◆ WHAT IS REQUIRED
Pick out every line in the material below that contains the word "icon" and copy each one.

◆ MATERIAL PROVIDED
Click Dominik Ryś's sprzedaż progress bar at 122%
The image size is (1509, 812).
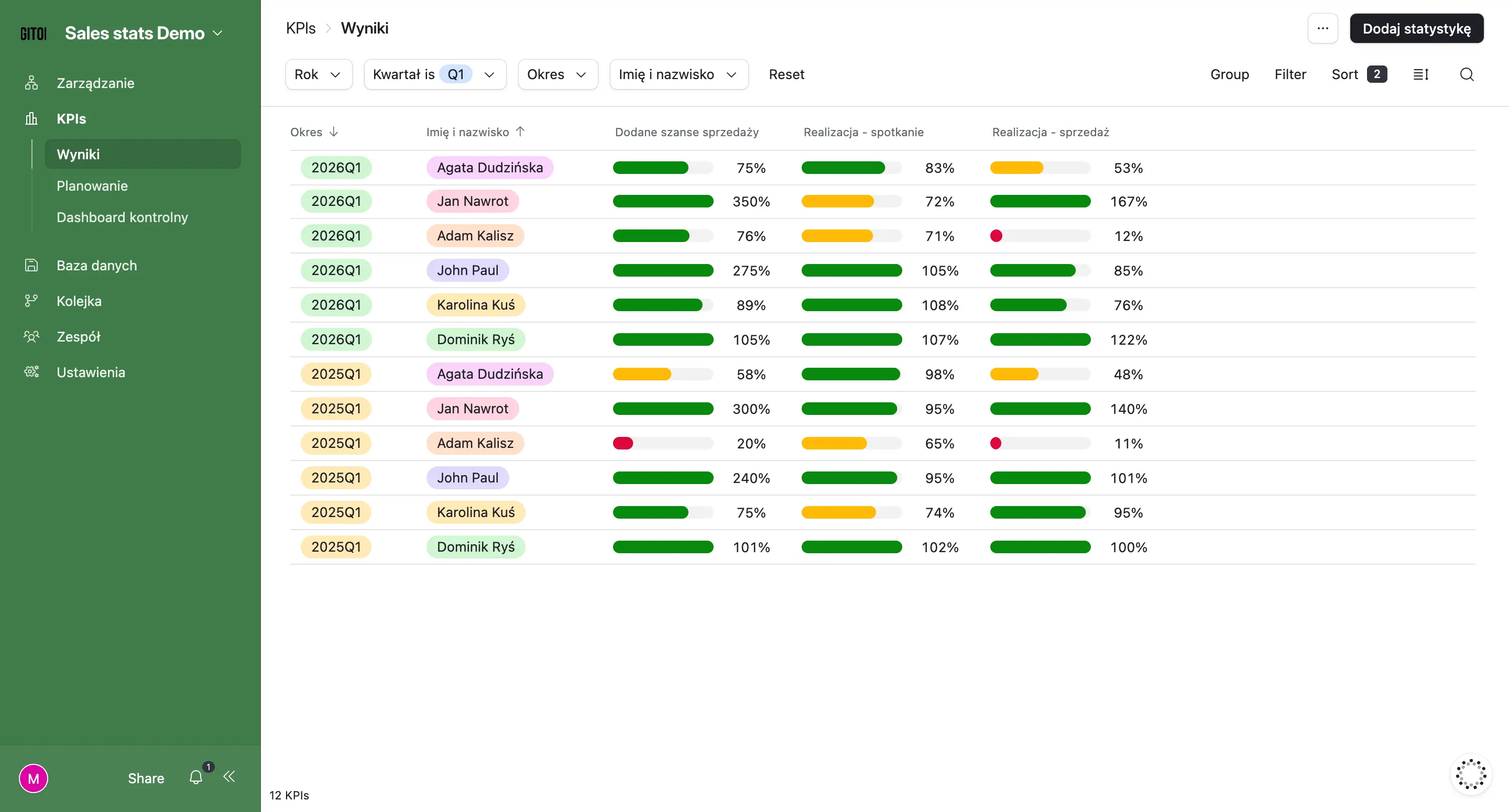tap(1040, 339)
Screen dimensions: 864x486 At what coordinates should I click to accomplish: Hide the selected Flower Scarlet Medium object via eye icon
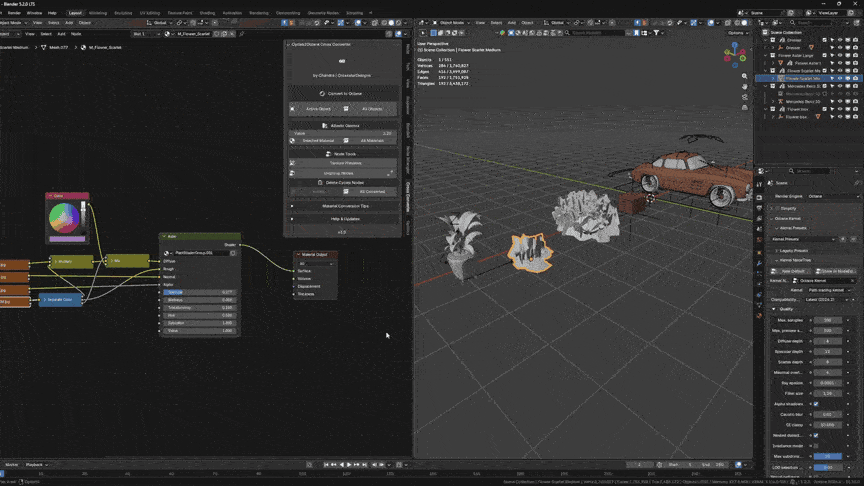tap(840, 78)

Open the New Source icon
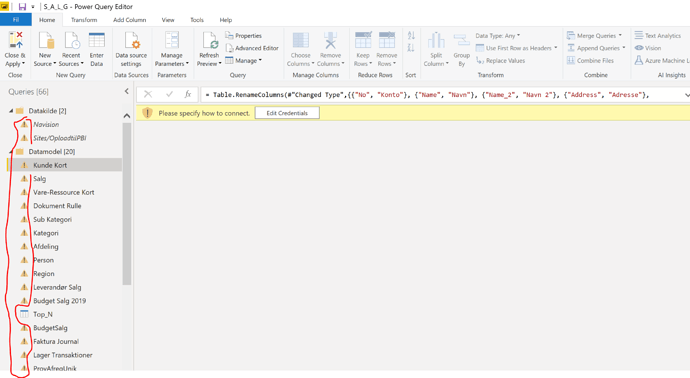(45, 40)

◆ FULL SOLUTION
Screen dimensions: 864x486 At what coordinates should I click to accomplish: Hide the selected Flower Scarlet Medium object via eye icon
Open the New Source icon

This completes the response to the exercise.